▸ Required work: Retype the rows from the line containing "You are a computer-use" through the line containing "tap(84, 15)", including both of those lines, character for character. Leave out the pictures.

▸ Working data:
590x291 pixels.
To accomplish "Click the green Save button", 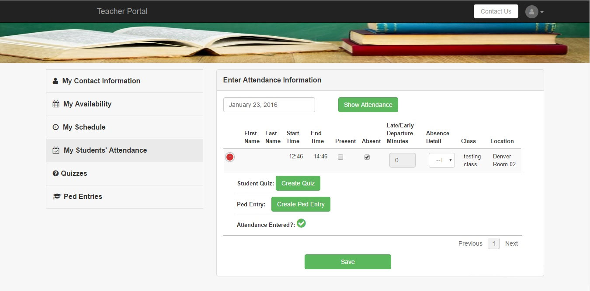I will pos(347,262).
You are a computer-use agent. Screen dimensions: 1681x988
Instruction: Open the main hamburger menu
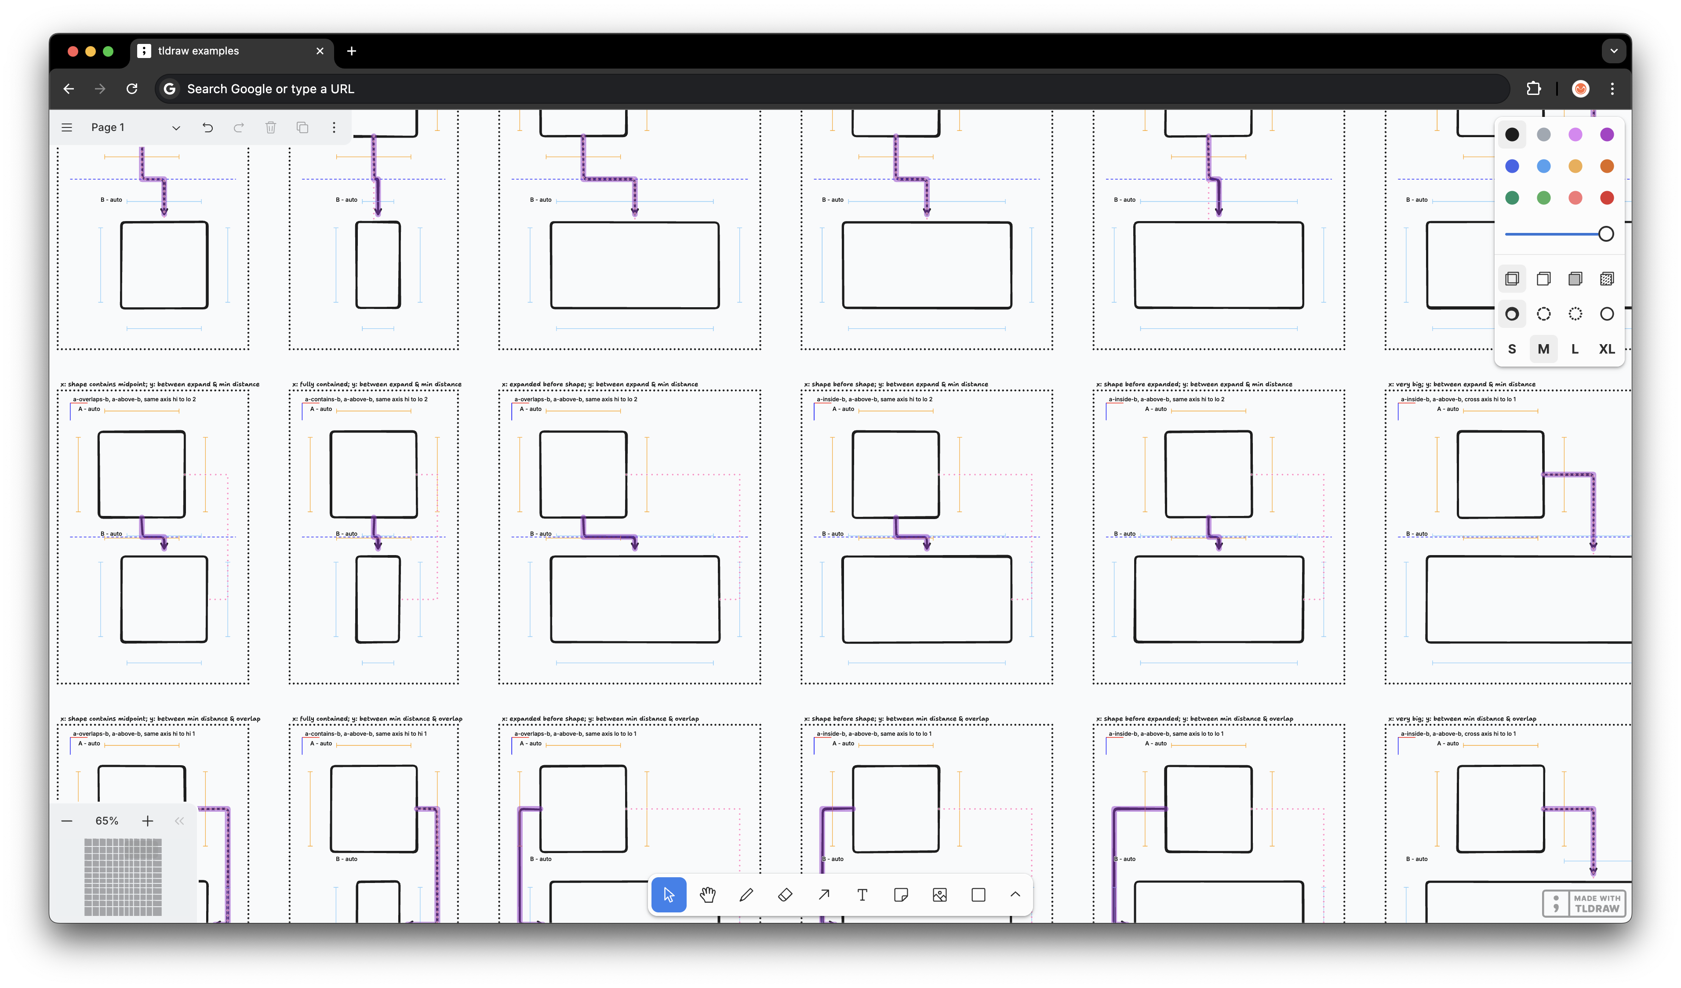67,127
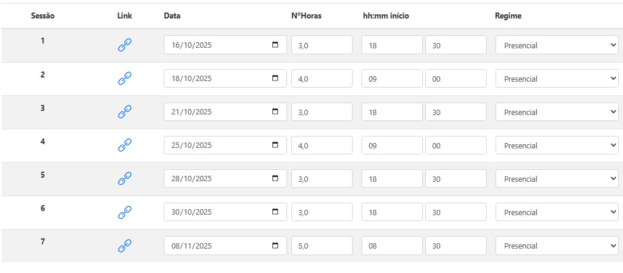Open the session 6 link icon

(x=124, y=212)
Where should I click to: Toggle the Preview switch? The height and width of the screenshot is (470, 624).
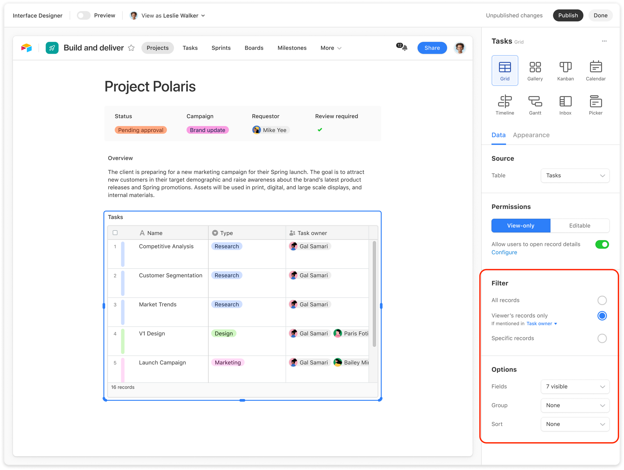tap(84, 15)
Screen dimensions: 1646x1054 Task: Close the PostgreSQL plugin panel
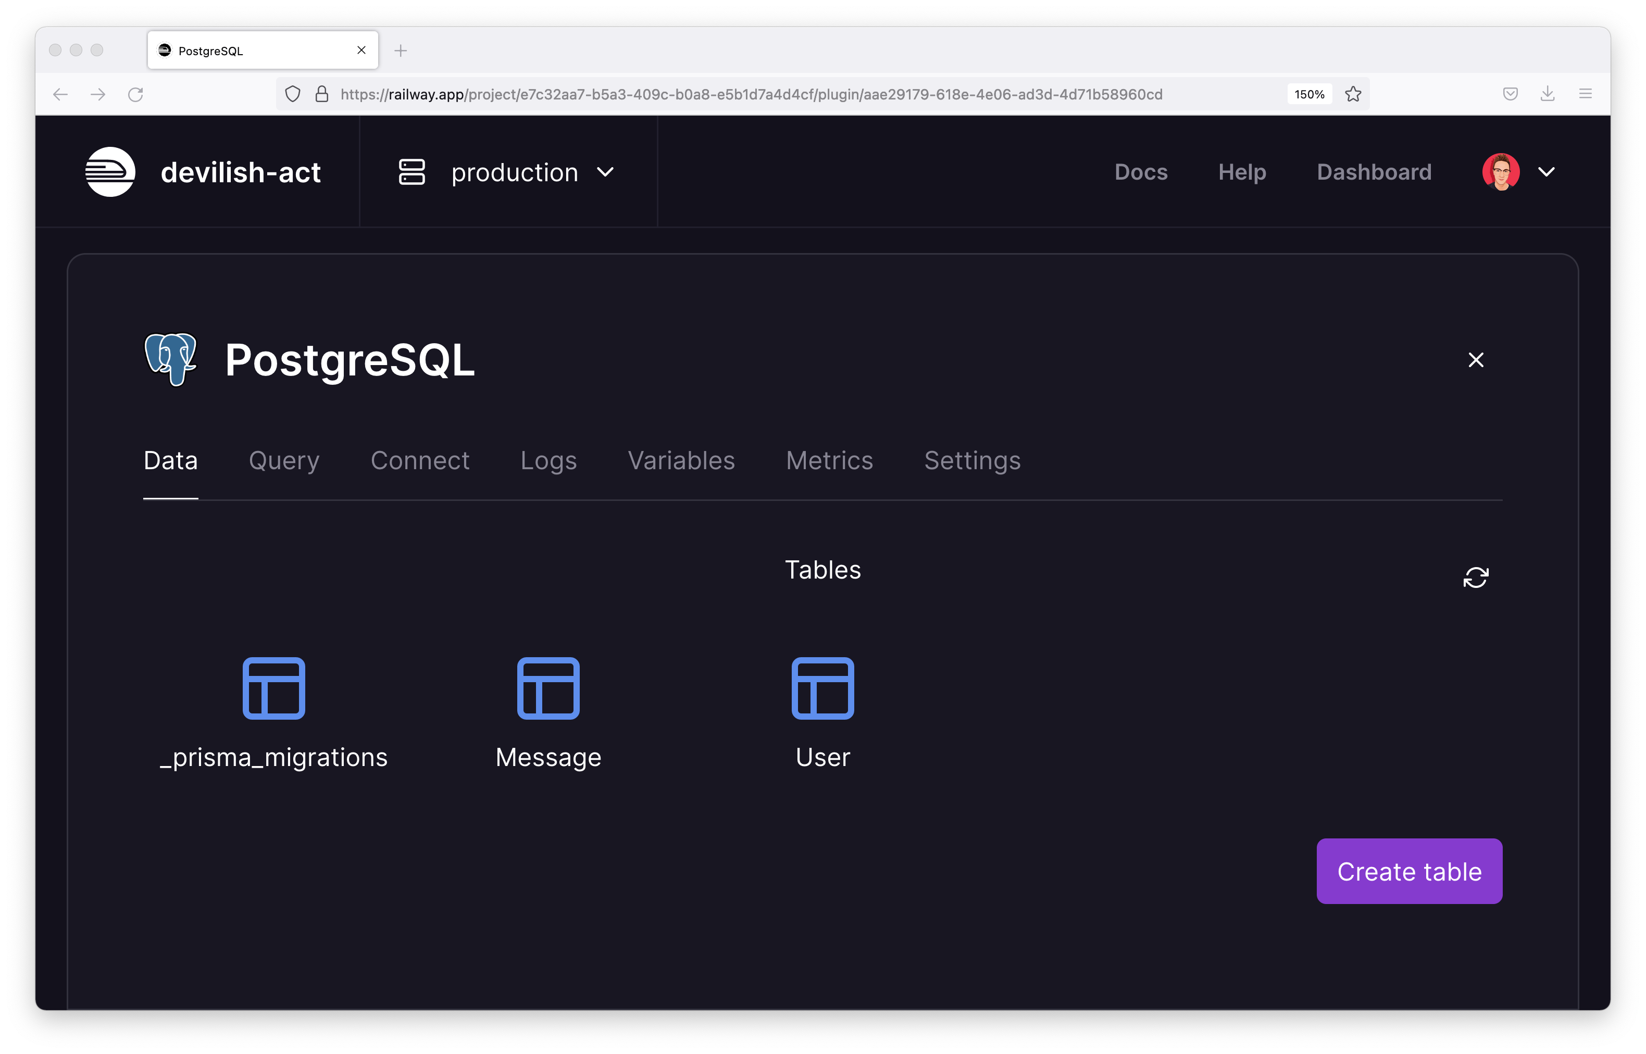point(1476,360)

▸ Task solution:
You are a computer-use agent. Screen dimensions: 1681x988
Instruction: Open the main hamburger menu
67,127
Open the session 6 link icon

(x=124, y=212)
Where should I click to: Toggle the Preview switch? The height and width of the screenshot is (470, 624).
tap(84, 15)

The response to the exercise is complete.